Module 4 Lesson 4: Context Length and Tokens
How much can the AI remember? Understanding the relationship between context windows and RAM usage.
Context Length: The AI's Working Memory
One of the most common frustrations in local AI is the model "forgetting" the start of a long conversation. This is limited by the Context Length (also called the Context Window).
1. What is a Token?
Before we talk about length, we need to define the unit of measurement: the Token.
- A token is roughly 4 characters or 0.75 words.
- The word "fantastic" might be 1 token.
- The word "apple" might be 1 token.
- A technical term like "quantization" might be 3 tokens (
quant,iz,ation).
When we say a model has an 8k context window, it can hold roughly 6,000 words in its head at once.
2. The Context Window
The context window is the sum of:
- Your System Prompt (instructions).
- Every previous message in the chat history.
- Your new prompt.
- The model's current response.
If you hit the limit (e.g., 8,192 tokens), the model has to "forget" the oldest messages to make room for new ones.
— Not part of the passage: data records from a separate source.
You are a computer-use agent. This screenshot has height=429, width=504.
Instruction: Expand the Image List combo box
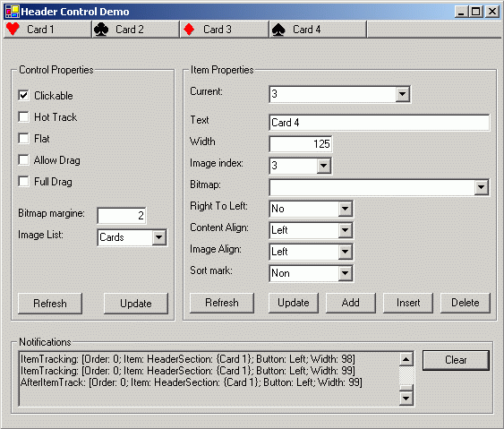(158, 237)
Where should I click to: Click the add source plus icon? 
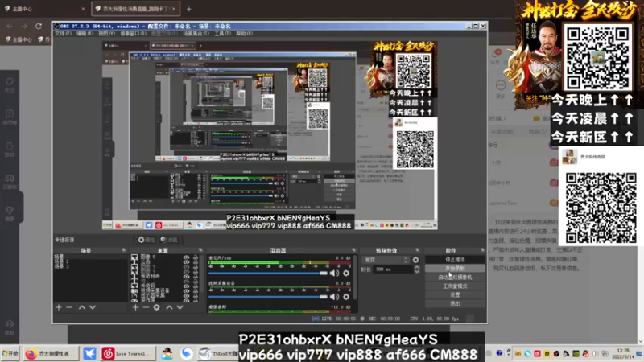134,307
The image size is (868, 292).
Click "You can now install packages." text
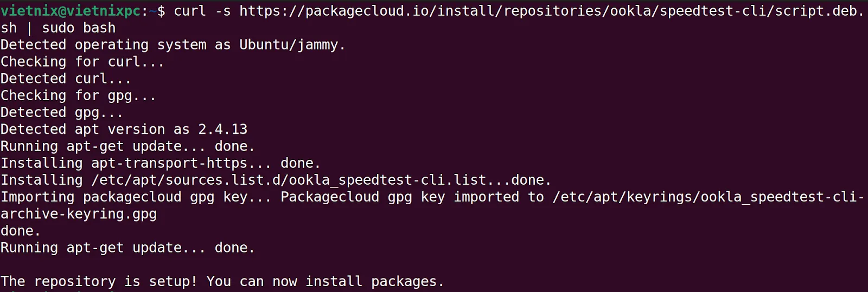tap(326, 281)
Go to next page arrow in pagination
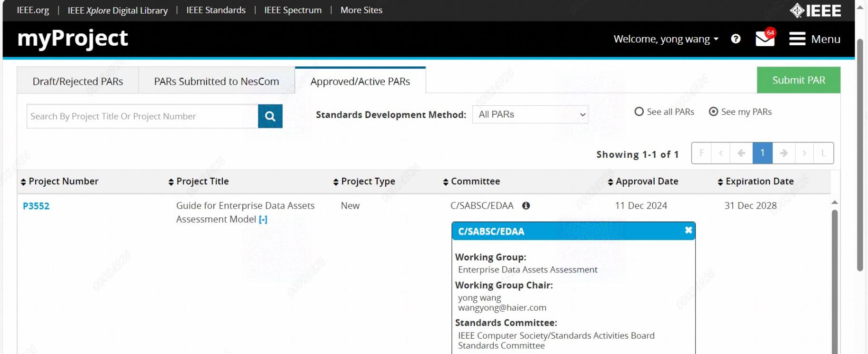This screenshot has height=354, width=868. pos(783,153)
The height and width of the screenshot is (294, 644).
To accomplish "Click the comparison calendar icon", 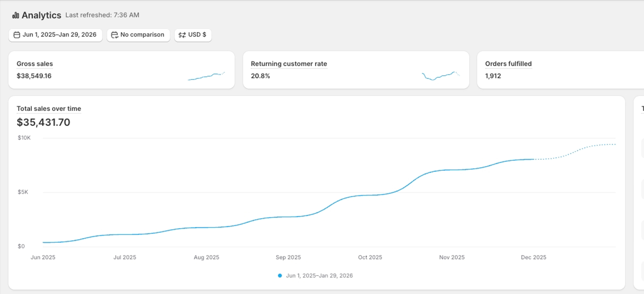I will [x=115, y=35].
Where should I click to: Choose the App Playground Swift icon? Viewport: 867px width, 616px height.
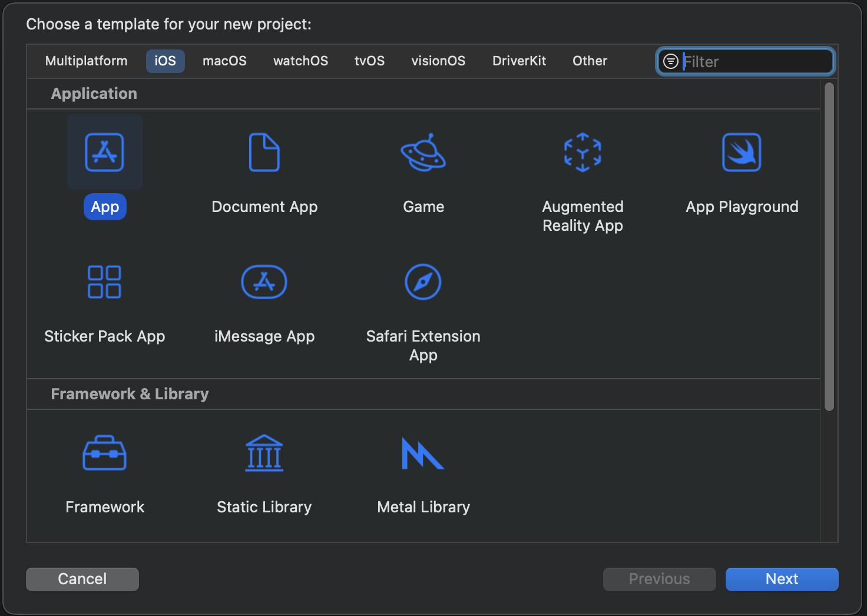(742, 153)
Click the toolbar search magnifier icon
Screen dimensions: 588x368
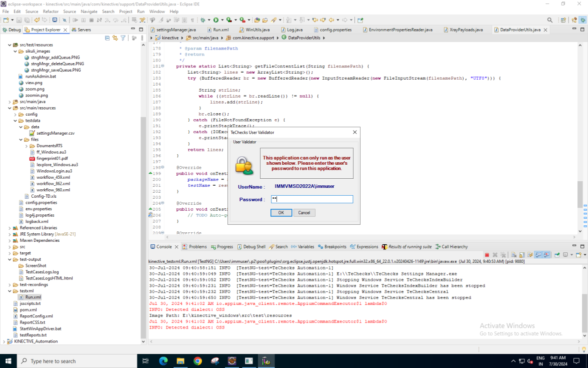(x=550, y=20)
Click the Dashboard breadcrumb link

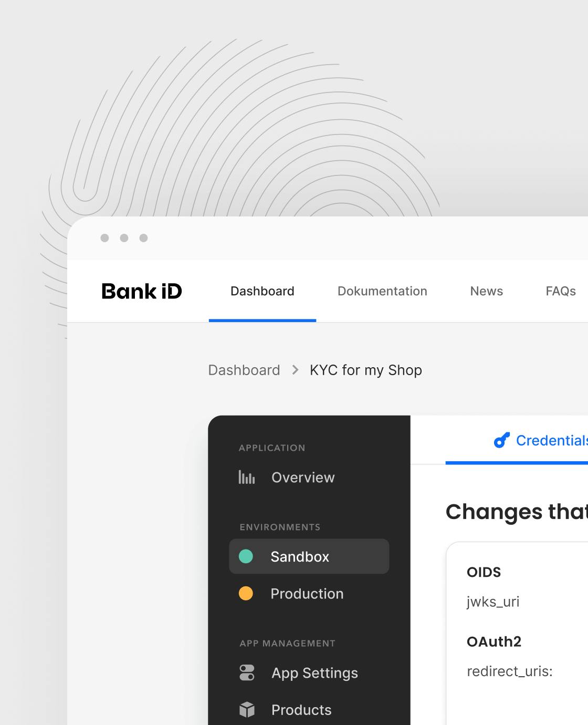click(x=244, y=370)
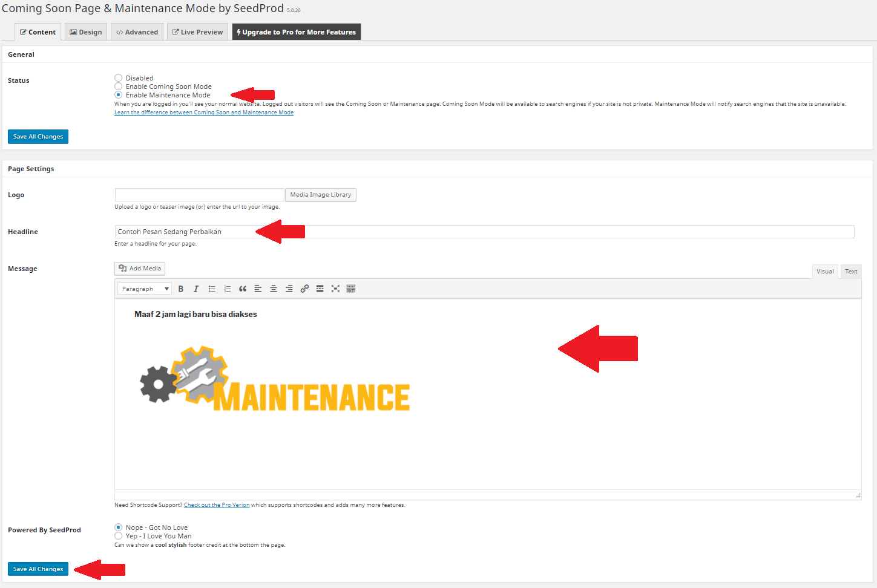
Task: Enable Coming Soon Mode
Action: tap(119, 86)
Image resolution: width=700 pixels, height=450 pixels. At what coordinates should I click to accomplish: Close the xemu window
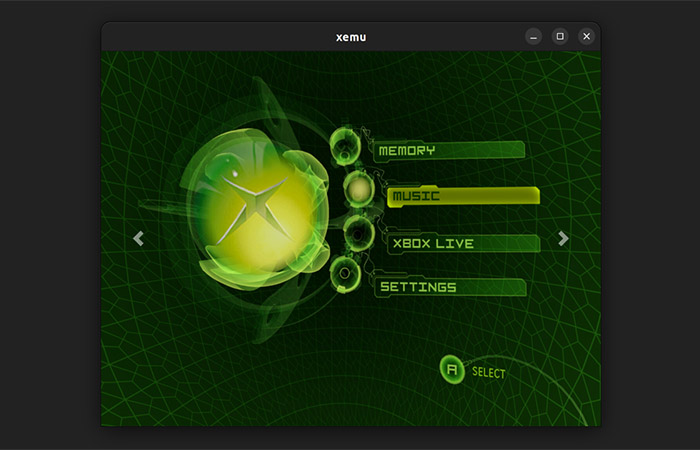coord(587,37)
This is why the AI might forget your name halfway through a 50-page document analysis.
3. The RAM Cost of Context
This is the part many people miss: Context uses RAM/VRAM.
Unlike the model weights (which stay the same size), the "KV Cache" (the memory the model uses to track context) grows as the conversation gets longer.
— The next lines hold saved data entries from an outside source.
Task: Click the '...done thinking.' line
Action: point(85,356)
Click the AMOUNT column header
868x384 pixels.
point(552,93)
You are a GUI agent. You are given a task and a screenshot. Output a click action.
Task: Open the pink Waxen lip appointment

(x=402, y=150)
- small context (4k): ~200MB of extra VRAM.
- Large context (128k): Can take 10GB+ of extra VRAM, even if the model itself is small.
This is why Ollama often defaults to a smaller context (usually 4k or 8k) even if the model can support 128k.
4. How to Change Context in Ollama
In the CLI, you can see the current limit with /show info.
If you want to increase it for a specific session, you can use:
/set parameter num_ctx 32768
Warning: If you set this too high and don't have enough RAM, Ollama will crash or become incredibly slow as it moves memory to your swap disk.
Summary Comparison
| Model | Default Context | Max Supported Context | Ideal Use Case |
|---|---|---|---|
| Llama 3 (8B) | 8k | 128k | Daily chat, short summaries. |
| Mistral | 8192 | 32k | Fast creative writing. |
| Command R | 8k | 128k | RAG (Searching long documents). |
Key Takeaways
- Tokens are the units LLMs use (roughly 0.75 words per token).
- Context Window defines the "Short Term Memory" of the model.
- Increasing context increases memory (RAM) usage significantly.
- Use
num_ctxin a Modelfile or CLI to adjust the limit based on your hardware.